‘Holy Grail’ Next-Gen Combat Vehicle Prototypes To Begin Delivering In 2019

HUNTSVILLE, Ala. – After years of searching for the Holy Grail of combat vehicles and failing to the right mix of technologies at an affordable price, the Army is within reach of a plan to develop a pair of manned and unmanned fighting vehicles with revolutionary capabilities over legacy fleets, according to Gen. Robert Abrams, chief of Army Forces Command (FORSCOM).

“We have been in this long pursuit of the Holy Grail of combat vehicles, like Indiana Jones,” Abrams said at the Association of the U.S. Army’s annual Global Force Symposium here last week. “We need a vehicle with precision, extreme range lethality, weight reduction, maneuverability, survivability coupled with … exponential reduction in sustainment requirements. That’s the Holy Grail. We think it’s possible.”

The current fleet of M1 Abrams tanks and Bradley fighting vehicles is not optimized for future combat, especially in urban terrain, he said.

A Bradley Fighting Vehicle crew with 1st Battalion, 37th Armored Regiment, 2nd Brigade Combat Team, 1st Armored Division, Fort Bliss, Texas, drives to an objective during Iron Union 18-6 in the United Arab Emirates, Jan. 23, 2018.   (U.S. Army photo by Sgt. Thomas X. Crough, U.S. ARCENT PAO)

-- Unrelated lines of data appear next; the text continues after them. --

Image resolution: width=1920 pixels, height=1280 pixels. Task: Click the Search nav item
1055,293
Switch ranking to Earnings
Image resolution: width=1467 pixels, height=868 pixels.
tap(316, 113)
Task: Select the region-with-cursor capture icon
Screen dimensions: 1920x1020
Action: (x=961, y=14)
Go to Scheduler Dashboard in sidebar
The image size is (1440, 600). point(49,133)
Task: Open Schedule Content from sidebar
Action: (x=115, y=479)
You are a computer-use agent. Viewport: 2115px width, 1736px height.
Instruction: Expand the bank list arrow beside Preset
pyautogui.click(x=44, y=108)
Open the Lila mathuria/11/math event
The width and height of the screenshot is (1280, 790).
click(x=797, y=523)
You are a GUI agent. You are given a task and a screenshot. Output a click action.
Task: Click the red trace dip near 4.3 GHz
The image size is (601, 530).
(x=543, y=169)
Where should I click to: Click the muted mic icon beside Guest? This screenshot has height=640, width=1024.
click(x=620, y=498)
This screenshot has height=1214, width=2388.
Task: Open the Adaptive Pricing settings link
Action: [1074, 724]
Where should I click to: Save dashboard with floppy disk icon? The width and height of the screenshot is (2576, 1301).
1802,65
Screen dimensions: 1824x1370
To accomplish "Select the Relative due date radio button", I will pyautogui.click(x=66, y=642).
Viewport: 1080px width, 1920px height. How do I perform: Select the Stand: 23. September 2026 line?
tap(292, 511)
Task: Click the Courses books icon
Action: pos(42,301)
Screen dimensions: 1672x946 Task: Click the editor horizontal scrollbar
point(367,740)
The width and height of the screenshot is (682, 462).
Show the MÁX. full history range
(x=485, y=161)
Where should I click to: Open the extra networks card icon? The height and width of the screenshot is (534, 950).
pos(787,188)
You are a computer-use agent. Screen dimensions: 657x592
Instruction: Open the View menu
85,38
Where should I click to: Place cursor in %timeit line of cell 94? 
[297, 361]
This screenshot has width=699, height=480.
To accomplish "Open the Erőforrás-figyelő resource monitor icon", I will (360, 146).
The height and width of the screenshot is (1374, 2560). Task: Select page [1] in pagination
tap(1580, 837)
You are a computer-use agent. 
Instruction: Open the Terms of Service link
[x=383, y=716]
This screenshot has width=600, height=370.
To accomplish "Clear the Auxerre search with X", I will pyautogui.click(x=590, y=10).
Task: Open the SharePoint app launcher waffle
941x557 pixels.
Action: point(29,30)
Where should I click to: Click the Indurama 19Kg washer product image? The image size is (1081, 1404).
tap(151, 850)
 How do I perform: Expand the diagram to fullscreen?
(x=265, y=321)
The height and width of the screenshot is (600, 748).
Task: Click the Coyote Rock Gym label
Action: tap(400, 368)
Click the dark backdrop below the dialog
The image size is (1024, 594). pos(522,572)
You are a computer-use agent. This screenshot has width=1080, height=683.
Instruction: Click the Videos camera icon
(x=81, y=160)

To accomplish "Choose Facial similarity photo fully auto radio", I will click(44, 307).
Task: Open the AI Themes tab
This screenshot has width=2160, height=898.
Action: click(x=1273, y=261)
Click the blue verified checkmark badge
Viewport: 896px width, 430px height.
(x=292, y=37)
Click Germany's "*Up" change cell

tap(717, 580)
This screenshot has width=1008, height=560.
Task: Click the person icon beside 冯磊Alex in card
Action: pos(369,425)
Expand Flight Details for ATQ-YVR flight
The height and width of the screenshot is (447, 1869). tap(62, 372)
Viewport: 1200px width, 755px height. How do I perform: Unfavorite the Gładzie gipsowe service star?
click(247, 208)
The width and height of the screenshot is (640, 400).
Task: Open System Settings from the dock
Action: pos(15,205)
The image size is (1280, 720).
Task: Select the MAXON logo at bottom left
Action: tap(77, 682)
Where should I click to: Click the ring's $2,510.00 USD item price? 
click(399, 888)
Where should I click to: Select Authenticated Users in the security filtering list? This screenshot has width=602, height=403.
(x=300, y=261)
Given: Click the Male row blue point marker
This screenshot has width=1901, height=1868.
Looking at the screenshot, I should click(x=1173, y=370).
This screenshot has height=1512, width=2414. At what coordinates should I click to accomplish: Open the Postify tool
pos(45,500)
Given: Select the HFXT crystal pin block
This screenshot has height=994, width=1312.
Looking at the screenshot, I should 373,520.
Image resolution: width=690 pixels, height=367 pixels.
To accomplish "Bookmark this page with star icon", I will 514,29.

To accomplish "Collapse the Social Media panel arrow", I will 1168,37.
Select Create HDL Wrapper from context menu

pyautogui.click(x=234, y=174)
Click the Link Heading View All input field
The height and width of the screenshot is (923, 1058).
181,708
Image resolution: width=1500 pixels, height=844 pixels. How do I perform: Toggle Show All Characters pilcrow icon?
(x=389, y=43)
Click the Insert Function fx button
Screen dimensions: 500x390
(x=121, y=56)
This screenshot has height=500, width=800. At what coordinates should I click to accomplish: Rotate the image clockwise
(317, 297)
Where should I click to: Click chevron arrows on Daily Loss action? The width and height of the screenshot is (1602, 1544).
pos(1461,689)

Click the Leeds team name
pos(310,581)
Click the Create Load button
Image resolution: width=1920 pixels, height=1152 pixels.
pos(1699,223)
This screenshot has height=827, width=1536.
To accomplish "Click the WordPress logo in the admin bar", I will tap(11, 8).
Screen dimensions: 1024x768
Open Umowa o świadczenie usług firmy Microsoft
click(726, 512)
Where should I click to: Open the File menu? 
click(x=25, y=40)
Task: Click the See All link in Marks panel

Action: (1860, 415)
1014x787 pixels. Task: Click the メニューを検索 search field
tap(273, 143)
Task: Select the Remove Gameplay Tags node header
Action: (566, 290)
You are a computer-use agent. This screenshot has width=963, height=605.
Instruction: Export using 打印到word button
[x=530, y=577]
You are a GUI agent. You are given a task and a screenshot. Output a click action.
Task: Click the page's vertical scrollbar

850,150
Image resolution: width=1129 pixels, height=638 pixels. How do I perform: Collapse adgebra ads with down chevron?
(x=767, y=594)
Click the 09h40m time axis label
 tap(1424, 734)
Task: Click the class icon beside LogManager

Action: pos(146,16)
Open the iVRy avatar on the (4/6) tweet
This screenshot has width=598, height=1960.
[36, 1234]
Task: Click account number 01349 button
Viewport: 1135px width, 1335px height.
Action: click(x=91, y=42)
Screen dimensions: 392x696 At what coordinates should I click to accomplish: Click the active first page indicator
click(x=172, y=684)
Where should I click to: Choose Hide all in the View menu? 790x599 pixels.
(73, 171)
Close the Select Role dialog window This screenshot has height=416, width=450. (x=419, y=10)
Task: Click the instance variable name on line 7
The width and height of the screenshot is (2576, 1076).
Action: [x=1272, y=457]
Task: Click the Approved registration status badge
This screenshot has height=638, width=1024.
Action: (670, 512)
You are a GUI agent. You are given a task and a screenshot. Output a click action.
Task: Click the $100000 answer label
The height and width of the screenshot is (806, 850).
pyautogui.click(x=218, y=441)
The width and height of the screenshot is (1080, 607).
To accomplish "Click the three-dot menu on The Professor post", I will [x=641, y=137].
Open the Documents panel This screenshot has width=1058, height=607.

A Bradley Fighting Vehicle crew with 1st Battalion, 37th Armored Regiment, 2nd Brigade Combat Team, 1st Armored Division, Fort Bliss, Texas, drives to an objective during Iron Union 18-6 in the United Arab Emirates, Jan. 23, 2018. (U.S. Army photo by Sgt. Thomas X. Crough, U.S. ARCENT PAO)

“We’ve got some great enhancement we’ve been doing all along and we have some additional plans for execution with our current fleet, but the next-generation combat vehicle needs to be revolutionary or 10X, as we call it inside CFT world. It’s got to be 10X better than our current fleet and guarantee our overmatch in the future.”

Maneuver robotics and autonomous systems, power generation and advanced materials, integrated active and passive vehicle protection suite and directed energy.

“All of those, we believe are in the art of the possible,” but the current armored vehicle designs cannot accept those technologies, he said. “We’re looking for exponential reduction in sustainment requirements with component readiness, speed of diagnostics, reduced fuel consumption if we use fuel at all and common repair parts.”

The Next Generation Combat Vehicle (NGCV) will actually be two platforms types, one optionally manned and one unmanned, both of which will be developed and optimized for operation in dense urban terrain, said Brig. Gen. David Lesperance, director of the Next-Generation Combat Vehicle Cross-Functional Team.

“It’s from the beginning designed to be an unmanned close-combat platform … that ultimately will deliver decisive lethality and overmatch in future operational environments,” Lesperance said. “The second capability is a manned [capability set] that is optionally manned from the beginning … that maneuver soldiers deploy to engage in close combat as well as simultaneously delivering decisive lethality.”

“So we’ll have a mix of platforms that control other robots and those that just conduct close-combat and maneuver soldiers to positions of advantages,” Lesperance added. “Through our experimentation pathway, we’ll get that mix right.”

The two vehicles will be developed in parallel but will not be “inextricably linked” and thus may progress at different schedules. Both lines of effort will progress through three experimentation phases between fiscal years 2018 and 2023, each feeding into development of prototype vehicles that will be used in the next phase of testing, Lesperance said.

In the fourth quarter of fiscal 2019, the Army will deliver two sets of each NGCV variant that will go through Army Test and Evaluation Command (ATEC) testing and then through a six- to nine-month extended experimentation with an operational unit at FORSCOM, Lesperance said.

“That will be both maneuver and live-fire experimentation that will allow us to then feed back into the second phase of the program, a purpose-built robotic combat vehicle and a purpose-built manned fighting vehicle,” Lesperance said.

Two robotic variants and four manned versions will be built and delivered back to ATEC for a second experimentation “window” beginning in fiscal 2021 and then to FORSCOM in fiscal 2022.

In late fiscal 2023, the Army should deliver a mix of seven robotic prototypes and 14 optionally manned variants for a final round of experimentation in fiscal 2024 “that allow us to begin to look at a company level what manned-unmanned teaming could be,” Lesperance said.

“To us, the game changer is manned-unmanned teaming,” he said. “Imagine making contact with the enemy with an unmanned robot and allowing a decision-maker to understand quicker and to make a better decision … and move to a position of advantage to deliver decisive lethality in a way that we do not do now on 100-percent manned platforms.”